* Work order *
Can you copy out the entries word for word, starting at the line containing "The height and" and ending at the line containing "at that location.", leaving out the pictures?

* Entries supplied *
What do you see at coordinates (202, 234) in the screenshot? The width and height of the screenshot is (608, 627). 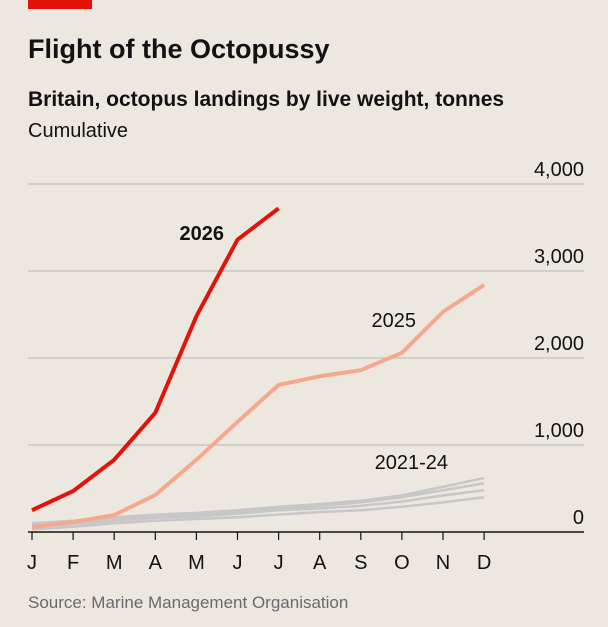 I see `series-label: 2026` at bounding box center [202, 234].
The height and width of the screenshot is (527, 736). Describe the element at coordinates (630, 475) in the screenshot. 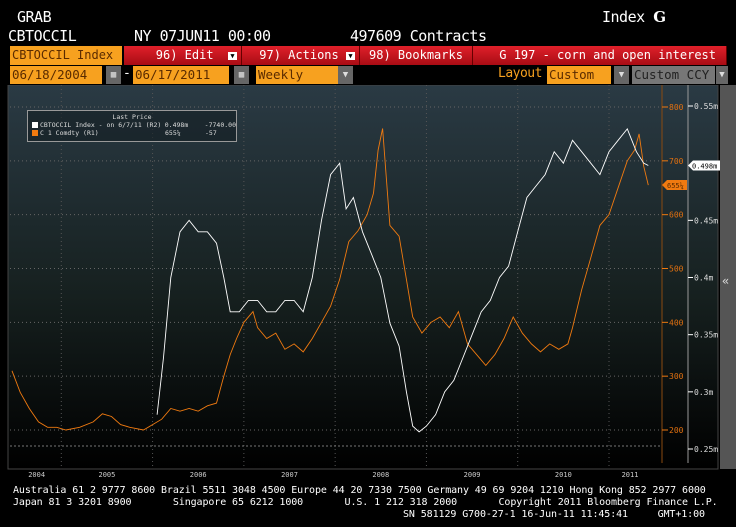

I see `x-tick-label: 2011` at that location.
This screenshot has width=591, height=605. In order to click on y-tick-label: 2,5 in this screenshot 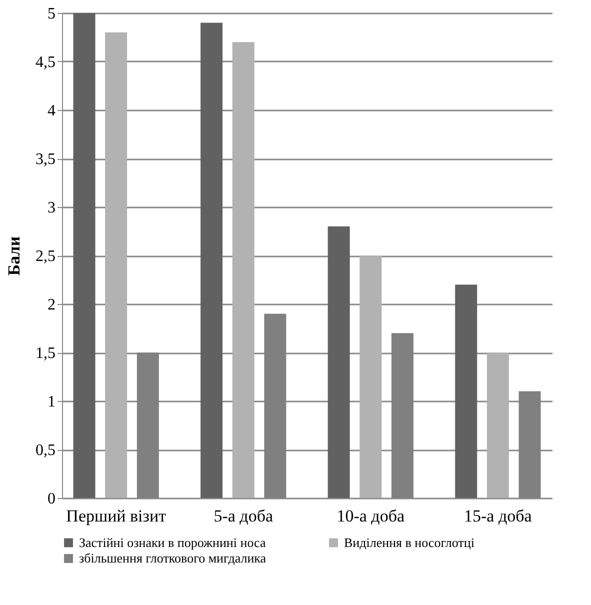, I will do `click(46, 256)`.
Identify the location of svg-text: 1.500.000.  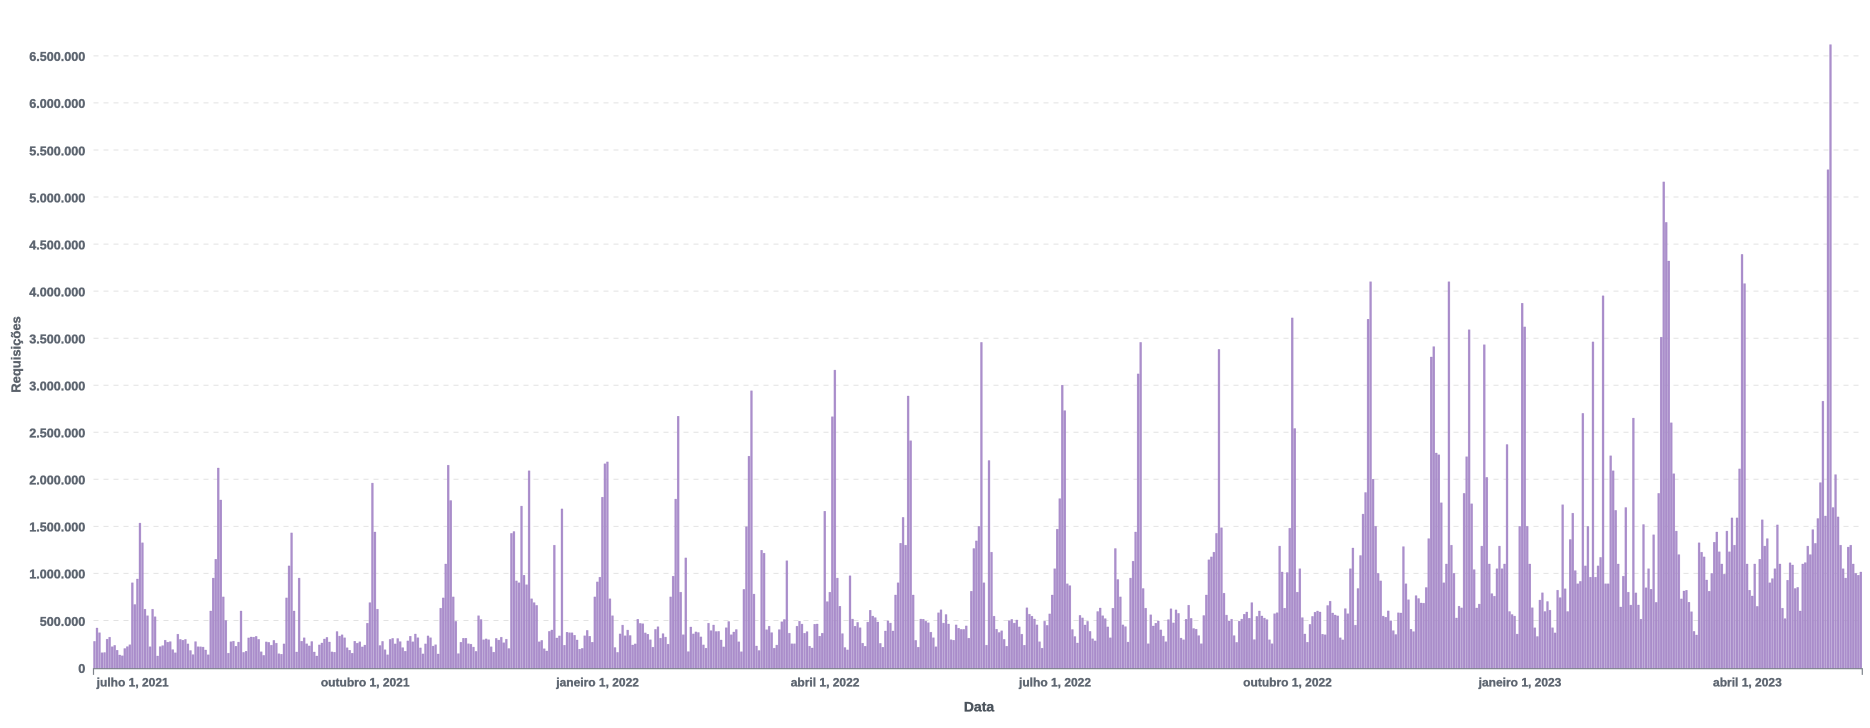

* Exercise solution *
The height and width of the screenshot is (527, 736). Describe the element at coordinates (630, 475) in the screenshot. 

I see `x-tick-label: 2011` at that location.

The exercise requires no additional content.